Una miniera di selce è stata intercettata nel 1990 durante l'esecuzione di lavori pubblici in località Valle Sbernia, nei pressi di Peschici. Si tratta di un vasto impianto estrattivo profondo, complesso quanto a impostazione strutturale e, soprattutto, articolato in comodi spazi entro i quali svolgere attività differenziate di estrazione e prima sbozzatura della selce. E', questo, un dato archeologico e culturale di notevole importanza per il Gargano, nel cui ambito si includono strutture minerarie più semplici, a pozzi verticali o a gallerie orizzontali. Anche alla Defensola, vero e proprio distretto minerario di grandi dimensioni, sembrerebbero mancare allo stato gli ampi spazi interni presenti a Valle Sbernia, che consentivano a chi vi estraeva la preziosa materia di lavorare in posizione stante. In uno degli ambienti della miniera è stata fatta una scoperta eccezionale sotto il profilo cronologico-culturale: una volta ultimata l'attività estrattiva, in questa camera è stata ospitata una sepoltura collettiva, del tipo a grotticella artificiale con pozzetto d'accesso centrale, ampiamente diffuse durante l'Eneolitico.
Gli inumati, una decina tra adulti e bambini, erano accompagnati da un corredo vascolare composto da vasellame e industria litica appartenente tipologicamente alla cultura del Gaudo, mai attestata prima d'ora sul Gargano.
La scoperta è carica di preziosi suggerimenti riguardanti i criteri di frequentazione e scambio in uso tra le popolazioni eneolitiche in merito al reperimento della selce: quella garganica, notoriamente assai indicata per la lavorazione dei manufatti, potrebbe aver determinato lo spostamento di un nucleo di genti del Gaudo fin sul Promontorio.
Nella località San Vito, che sorge a ridosso delle ultime propaggini della zona delle Saline, è stata individuata nel 1991 un'area interessata da cospicue presenze ceramiche e litiche riferibili agli inizi del III millennio a.C.. Le ceramiche mostrano il tipico decoro a solcature dello stile eoliano di Piano Conte e quello cosiddetto rusticato a scaglie.

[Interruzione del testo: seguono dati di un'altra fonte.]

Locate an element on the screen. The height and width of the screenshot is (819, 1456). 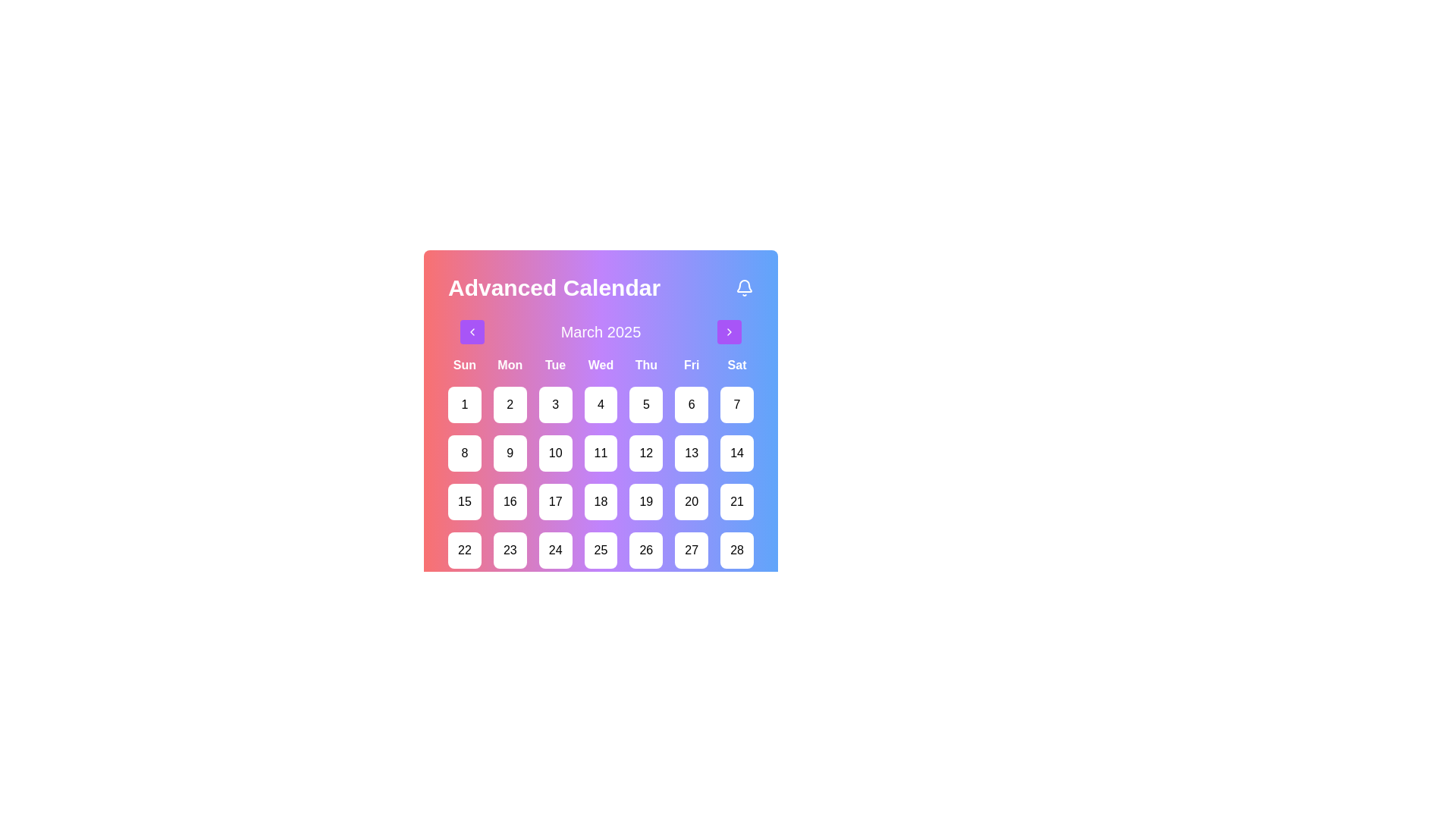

Un intervento di scavo nella zona ha consentito di portare alla luce una successione di livelli di frequentazione indiziati dalla presenza di compatti piani di battuto in argilla concotta, con abbondanti tracce carboniose. Nel corso dello scavo è stato rinvenuto un bel pendaglio di osso di accurata fattura, decorato a cerchielli impressi a fuoco. Anche nella vicina Vasche Napoletane è stata rilevata la presenza di una fase insediativa eneolitica, che precede l'occupazione dell'età del Bronzo.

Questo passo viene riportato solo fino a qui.